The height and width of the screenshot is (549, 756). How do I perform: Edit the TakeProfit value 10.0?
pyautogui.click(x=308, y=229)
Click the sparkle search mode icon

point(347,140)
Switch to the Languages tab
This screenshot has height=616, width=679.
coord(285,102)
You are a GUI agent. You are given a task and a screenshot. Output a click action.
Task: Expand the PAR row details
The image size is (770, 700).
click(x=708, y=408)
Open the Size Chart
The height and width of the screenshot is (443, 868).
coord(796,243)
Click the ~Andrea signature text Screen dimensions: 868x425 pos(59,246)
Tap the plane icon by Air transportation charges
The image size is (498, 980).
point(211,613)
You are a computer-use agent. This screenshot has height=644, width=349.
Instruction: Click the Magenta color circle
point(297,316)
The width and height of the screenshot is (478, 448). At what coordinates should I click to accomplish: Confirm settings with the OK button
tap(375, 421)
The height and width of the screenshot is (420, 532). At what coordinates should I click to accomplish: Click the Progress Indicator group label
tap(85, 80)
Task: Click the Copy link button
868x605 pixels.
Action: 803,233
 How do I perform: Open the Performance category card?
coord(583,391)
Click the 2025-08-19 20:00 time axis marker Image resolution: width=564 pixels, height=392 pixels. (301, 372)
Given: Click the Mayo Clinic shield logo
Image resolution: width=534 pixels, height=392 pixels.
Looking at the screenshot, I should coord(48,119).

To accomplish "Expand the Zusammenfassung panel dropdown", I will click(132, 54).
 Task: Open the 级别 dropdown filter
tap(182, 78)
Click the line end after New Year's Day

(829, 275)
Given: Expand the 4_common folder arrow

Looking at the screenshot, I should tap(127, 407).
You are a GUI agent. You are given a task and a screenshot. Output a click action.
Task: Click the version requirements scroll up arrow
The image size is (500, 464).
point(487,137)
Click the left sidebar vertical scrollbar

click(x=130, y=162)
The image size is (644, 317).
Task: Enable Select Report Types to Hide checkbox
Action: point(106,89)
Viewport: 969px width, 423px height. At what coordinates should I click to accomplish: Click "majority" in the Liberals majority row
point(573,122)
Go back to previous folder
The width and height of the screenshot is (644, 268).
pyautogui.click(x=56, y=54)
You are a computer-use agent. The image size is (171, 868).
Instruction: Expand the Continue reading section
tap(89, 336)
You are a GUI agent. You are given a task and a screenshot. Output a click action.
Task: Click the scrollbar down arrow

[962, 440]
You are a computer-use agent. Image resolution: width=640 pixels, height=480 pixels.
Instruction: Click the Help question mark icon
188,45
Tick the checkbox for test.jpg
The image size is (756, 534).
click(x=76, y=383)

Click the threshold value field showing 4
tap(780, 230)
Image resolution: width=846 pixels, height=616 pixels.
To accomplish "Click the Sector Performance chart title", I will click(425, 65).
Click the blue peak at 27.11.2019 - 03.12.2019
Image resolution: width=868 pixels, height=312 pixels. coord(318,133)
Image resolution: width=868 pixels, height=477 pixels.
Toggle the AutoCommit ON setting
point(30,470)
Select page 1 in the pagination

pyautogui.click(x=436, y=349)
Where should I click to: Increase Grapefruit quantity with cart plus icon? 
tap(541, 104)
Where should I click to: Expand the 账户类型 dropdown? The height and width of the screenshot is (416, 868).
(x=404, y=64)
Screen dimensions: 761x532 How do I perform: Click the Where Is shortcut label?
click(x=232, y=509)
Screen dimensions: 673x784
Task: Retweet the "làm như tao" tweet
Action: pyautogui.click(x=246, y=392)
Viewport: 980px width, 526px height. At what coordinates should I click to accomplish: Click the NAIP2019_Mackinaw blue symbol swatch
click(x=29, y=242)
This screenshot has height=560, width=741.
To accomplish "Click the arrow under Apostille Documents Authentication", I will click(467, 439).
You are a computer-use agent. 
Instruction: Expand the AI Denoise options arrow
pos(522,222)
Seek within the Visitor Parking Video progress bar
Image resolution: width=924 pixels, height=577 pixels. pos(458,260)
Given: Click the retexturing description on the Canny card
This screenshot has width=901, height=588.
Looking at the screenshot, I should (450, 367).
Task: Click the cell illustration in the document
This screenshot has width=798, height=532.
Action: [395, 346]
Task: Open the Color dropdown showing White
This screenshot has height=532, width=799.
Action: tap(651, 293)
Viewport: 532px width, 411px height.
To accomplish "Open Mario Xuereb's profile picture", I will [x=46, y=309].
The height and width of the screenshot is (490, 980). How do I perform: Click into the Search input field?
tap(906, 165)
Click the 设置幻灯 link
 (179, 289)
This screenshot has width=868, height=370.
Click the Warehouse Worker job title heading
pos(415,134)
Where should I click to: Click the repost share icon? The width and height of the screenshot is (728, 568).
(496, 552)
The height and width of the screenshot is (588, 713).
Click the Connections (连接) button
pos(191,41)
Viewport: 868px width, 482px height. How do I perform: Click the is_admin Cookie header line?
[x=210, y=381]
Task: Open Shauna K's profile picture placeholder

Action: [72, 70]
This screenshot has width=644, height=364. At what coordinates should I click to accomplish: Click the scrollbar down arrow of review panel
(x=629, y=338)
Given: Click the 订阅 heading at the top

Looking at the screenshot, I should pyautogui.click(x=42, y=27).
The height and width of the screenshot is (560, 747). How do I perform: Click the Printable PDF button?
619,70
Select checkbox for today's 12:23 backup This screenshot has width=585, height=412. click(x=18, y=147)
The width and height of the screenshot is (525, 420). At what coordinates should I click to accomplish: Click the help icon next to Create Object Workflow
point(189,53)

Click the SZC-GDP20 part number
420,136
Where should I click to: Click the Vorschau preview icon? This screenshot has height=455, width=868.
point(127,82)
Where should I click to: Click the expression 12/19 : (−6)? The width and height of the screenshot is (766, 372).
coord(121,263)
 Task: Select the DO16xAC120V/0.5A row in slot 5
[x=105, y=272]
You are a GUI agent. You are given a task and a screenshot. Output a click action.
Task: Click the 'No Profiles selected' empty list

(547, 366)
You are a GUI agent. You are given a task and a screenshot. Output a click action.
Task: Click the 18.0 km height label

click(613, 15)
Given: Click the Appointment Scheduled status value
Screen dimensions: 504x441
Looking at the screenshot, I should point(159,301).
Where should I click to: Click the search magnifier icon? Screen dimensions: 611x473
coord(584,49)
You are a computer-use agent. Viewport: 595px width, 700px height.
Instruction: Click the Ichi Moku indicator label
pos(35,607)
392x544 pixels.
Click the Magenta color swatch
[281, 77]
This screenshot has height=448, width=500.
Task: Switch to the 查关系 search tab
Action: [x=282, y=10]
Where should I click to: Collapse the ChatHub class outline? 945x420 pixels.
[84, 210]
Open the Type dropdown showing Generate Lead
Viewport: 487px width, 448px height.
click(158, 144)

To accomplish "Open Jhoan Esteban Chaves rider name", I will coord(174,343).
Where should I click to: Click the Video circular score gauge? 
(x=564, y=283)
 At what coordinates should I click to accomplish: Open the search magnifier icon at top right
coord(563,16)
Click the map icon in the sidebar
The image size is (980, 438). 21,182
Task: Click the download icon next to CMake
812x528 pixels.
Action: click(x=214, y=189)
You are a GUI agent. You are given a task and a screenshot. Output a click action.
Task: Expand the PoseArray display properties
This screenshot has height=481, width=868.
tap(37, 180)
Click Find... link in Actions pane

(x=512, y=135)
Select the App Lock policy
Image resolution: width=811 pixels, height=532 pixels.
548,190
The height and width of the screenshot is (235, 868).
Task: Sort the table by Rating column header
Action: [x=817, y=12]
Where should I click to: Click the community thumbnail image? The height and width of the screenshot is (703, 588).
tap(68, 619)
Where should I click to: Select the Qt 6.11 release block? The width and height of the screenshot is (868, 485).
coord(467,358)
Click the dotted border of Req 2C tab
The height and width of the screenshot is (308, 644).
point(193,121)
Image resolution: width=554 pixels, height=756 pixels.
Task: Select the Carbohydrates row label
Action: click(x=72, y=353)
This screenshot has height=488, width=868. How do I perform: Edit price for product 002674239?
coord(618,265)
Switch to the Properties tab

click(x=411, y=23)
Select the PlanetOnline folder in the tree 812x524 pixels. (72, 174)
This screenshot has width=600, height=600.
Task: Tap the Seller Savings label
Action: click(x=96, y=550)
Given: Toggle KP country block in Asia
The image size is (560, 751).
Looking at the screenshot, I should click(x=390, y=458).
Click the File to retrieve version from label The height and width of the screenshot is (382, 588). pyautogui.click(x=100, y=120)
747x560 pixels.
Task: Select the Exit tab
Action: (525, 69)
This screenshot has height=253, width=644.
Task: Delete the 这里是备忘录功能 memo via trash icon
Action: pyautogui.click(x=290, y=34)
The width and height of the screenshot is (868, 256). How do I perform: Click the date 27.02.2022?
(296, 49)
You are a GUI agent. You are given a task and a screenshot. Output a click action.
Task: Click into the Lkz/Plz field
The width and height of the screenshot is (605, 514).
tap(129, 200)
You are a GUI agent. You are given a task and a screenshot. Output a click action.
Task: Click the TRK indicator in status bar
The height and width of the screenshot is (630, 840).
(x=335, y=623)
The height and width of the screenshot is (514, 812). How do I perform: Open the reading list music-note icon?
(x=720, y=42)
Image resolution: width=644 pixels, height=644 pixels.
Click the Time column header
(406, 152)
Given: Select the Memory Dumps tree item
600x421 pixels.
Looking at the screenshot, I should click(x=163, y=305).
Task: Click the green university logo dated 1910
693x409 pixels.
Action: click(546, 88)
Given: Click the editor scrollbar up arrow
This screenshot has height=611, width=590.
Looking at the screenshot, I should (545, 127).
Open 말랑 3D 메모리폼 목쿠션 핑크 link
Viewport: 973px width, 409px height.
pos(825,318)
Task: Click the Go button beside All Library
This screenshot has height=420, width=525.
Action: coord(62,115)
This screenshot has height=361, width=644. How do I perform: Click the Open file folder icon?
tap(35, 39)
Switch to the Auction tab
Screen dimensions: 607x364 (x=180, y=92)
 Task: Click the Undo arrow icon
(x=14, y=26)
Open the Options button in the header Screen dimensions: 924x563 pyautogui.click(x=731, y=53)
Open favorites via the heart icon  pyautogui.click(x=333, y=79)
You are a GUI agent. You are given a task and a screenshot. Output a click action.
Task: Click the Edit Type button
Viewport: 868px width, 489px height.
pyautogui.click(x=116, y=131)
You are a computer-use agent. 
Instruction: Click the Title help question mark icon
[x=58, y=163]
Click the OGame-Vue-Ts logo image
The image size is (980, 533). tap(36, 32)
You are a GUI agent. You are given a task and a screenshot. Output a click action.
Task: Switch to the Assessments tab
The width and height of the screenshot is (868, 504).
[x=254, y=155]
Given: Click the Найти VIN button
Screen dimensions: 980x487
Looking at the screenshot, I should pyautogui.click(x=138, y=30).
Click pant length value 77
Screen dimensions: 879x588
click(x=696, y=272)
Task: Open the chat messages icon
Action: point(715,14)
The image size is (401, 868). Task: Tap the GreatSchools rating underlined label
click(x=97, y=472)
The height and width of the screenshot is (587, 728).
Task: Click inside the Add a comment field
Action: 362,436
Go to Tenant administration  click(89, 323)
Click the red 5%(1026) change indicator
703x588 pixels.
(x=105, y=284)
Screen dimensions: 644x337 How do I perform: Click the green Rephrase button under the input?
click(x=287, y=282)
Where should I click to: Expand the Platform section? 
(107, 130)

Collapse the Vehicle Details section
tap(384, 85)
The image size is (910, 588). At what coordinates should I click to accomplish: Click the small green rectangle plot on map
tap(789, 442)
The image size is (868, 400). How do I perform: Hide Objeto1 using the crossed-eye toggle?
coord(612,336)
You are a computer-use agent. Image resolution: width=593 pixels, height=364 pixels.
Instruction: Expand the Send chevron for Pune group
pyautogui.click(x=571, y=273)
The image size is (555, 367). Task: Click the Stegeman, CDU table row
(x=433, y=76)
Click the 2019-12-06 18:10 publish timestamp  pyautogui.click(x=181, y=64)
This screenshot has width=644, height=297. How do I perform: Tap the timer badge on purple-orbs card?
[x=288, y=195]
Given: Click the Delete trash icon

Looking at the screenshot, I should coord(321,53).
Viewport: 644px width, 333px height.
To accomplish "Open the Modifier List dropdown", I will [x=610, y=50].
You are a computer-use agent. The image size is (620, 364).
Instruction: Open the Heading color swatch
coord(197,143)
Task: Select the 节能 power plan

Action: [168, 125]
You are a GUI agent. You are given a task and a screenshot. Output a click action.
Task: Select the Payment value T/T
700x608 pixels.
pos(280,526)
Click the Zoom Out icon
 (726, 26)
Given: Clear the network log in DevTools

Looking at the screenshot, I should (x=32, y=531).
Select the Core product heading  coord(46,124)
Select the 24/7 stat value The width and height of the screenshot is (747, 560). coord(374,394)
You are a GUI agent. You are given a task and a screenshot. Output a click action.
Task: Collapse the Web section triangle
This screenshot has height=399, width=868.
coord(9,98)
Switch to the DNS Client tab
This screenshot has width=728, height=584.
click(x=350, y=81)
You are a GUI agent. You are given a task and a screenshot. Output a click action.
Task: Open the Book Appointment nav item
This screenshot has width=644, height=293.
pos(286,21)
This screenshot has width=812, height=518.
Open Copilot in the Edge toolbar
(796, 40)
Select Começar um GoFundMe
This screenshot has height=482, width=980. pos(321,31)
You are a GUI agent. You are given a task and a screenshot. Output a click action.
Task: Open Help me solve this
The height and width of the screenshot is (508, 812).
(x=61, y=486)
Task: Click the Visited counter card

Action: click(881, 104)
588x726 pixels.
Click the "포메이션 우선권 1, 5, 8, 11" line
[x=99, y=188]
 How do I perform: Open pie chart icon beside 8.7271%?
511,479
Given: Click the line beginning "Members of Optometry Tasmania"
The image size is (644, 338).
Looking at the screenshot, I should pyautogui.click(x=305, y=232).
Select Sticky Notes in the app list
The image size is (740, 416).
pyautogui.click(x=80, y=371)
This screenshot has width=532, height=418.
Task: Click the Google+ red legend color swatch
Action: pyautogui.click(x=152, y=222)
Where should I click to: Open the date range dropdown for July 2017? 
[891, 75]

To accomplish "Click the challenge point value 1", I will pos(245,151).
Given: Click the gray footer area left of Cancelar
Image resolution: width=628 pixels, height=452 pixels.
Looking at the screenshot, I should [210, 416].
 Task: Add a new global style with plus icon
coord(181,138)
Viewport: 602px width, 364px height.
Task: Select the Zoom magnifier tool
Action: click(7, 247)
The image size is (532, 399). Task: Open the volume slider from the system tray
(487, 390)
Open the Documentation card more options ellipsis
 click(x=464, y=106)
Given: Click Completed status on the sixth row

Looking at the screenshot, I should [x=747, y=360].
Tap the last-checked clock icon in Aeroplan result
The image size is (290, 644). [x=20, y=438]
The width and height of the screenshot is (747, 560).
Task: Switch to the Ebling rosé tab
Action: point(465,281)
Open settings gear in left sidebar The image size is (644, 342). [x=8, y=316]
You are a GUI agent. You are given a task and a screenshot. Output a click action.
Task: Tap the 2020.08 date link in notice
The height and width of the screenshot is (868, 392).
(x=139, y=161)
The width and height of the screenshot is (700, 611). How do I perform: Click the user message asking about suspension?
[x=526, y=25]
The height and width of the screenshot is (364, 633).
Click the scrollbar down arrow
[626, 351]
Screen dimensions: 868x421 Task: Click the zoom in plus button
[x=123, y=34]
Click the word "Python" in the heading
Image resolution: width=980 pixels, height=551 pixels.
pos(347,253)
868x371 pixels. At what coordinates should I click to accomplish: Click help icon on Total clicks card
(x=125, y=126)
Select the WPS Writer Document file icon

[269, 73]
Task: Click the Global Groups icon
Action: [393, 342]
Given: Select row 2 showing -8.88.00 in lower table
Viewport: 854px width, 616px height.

◇ ◇ ◇ ◇

== About this task ==
Copy each line above where "Appointment" appears.

== Task solution ==
Given: Click the Appointment Scheduled status value
Task: Open the Book Appointment nav item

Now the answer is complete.